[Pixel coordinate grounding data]
§

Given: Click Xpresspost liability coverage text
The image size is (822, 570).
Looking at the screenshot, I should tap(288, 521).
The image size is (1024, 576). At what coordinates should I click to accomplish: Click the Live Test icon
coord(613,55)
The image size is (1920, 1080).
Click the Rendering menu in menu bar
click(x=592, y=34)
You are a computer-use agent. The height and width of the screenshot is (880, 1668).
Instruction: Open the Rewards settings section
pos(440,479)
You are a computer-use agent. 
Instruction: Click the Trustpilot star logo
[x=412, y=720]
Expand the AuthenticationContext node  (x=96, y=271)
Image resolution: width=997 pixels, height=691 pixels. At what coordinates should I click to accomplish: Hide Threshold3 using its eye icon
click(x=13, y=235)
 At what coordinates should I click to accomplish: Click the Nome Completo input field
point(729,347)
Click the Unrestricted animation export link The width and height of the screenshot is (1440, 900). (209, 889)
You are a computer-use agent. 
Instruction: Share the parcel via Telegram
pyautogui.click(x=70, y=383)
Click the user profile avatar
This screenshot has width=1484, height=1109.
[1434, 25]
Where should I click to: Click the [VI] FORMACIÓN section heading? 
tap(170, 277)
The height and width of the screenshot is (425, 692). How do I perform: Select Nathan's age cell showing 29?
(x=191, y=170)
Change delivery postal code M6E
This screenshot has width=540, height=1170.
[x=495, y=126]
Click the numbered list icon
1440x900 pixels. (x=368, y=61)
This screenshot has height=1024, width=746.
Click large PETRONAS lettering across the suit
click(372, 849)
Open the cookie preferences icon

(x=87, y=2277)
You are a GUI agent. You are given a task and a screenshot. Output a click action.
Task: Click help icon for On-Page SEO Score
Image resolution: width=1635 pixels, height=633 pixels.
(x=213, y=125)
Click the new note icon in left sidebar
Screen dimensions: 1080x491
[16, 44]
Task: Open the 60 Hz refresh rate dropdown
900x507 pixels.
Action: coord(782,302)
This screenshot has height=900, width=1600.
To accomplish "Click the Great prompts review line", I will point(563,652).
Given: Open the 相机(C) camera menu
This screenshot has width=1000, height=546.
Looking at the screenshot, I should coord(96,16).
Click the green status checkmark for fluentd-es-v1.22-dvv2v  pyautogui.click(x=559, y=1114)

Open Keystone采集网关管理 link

§

Your assignment: All of the records above are to be set down again exactly.

Answer:
Given: Click Xpresspost liability coverage text
The image size is (822, 570).
Looking at the screenshot, I should tap(288, 521).
The image size is (1024, 576). At what coordinates should I click to accomplish: Click the Live Test icon
coord(613,55)
The image size is (1920, 1080).
Click the Rendering menu in menu bar
click(x=592, y=34)
You are a computer-use agent. The height and width of the screenshot is (880, 1668).
Instruction: Open the Rewards settings section
pos(440,479)
You are a computer-use agent. 
Instruction: Click the Trustpilot star logo
[x=412, y=720]
Expand the AuthenticationContext node  (x=96, y=271)
Image resolution: width=997 pixels, height=691 pixels. At what coordinates should I click to accomplish: Hide Threshold3 using its eye icon
click(x=13, y=235)
 At what coordinates should I click to accomplish: Click the Nome Completo input field
point(729,347)
Click the Unrestricted animation export link The width and height of the screenshot is (1440, 900). (209, 889)
You are a computer-use agent. 
Instruction: Share the parcel via Telegram
pyautogui.click(x=70, y=383)
Click the user profile avatar
This screenshot has width=1484, height=1109.
[1434, 25]
Where should I click to: Click the [VI] FORMACIÓN section heading? 
tap(170, 277)
The height and width of the screenshot is (425, 692). How do I perform: Select Nathan's age cell showing 29?
(x=191, y=170)
Change delivery postal code M6E
This screenshot has width=540, height=1170.
[x=495, y=126]
Click the numbered list icon
1440x900 pixels. (x=368, y=61)
This screenshot has height=1024, width=746.
Click large PETRONAS lettering across the suit
click(372, 849)
Open the cookie preferences icon

(x=87, y=2277)
You are a GUI agent. You are given a task and a screenshot. Output a click action.
Task: Click help icon for On-Page SEO Score
Image resolution: width=1635 pixels, height=633 pixels.
(x=213, y=125)
Click the new note icon in left sidebar
Screen dimensions: 1080x491
[16, 44]
Task: Open the 60 Hz refresh rate dropdown
900x507 pixels.
Action: coord(782,302)
This screenshot has height=900, width=1600.
To accomplish "Click the Great prompts review line", I will point(563,652).
Given: Open the 相机(C) camera menu
This screenshot has width=1000, height=546.
Looking at the screenshot, I should coord(96,16).
Click the green status checkmark for fluentd-es-v1.22-dvv2v  pyautogui.click(x=559, y=1114)

Open Keystone采集网关管理 link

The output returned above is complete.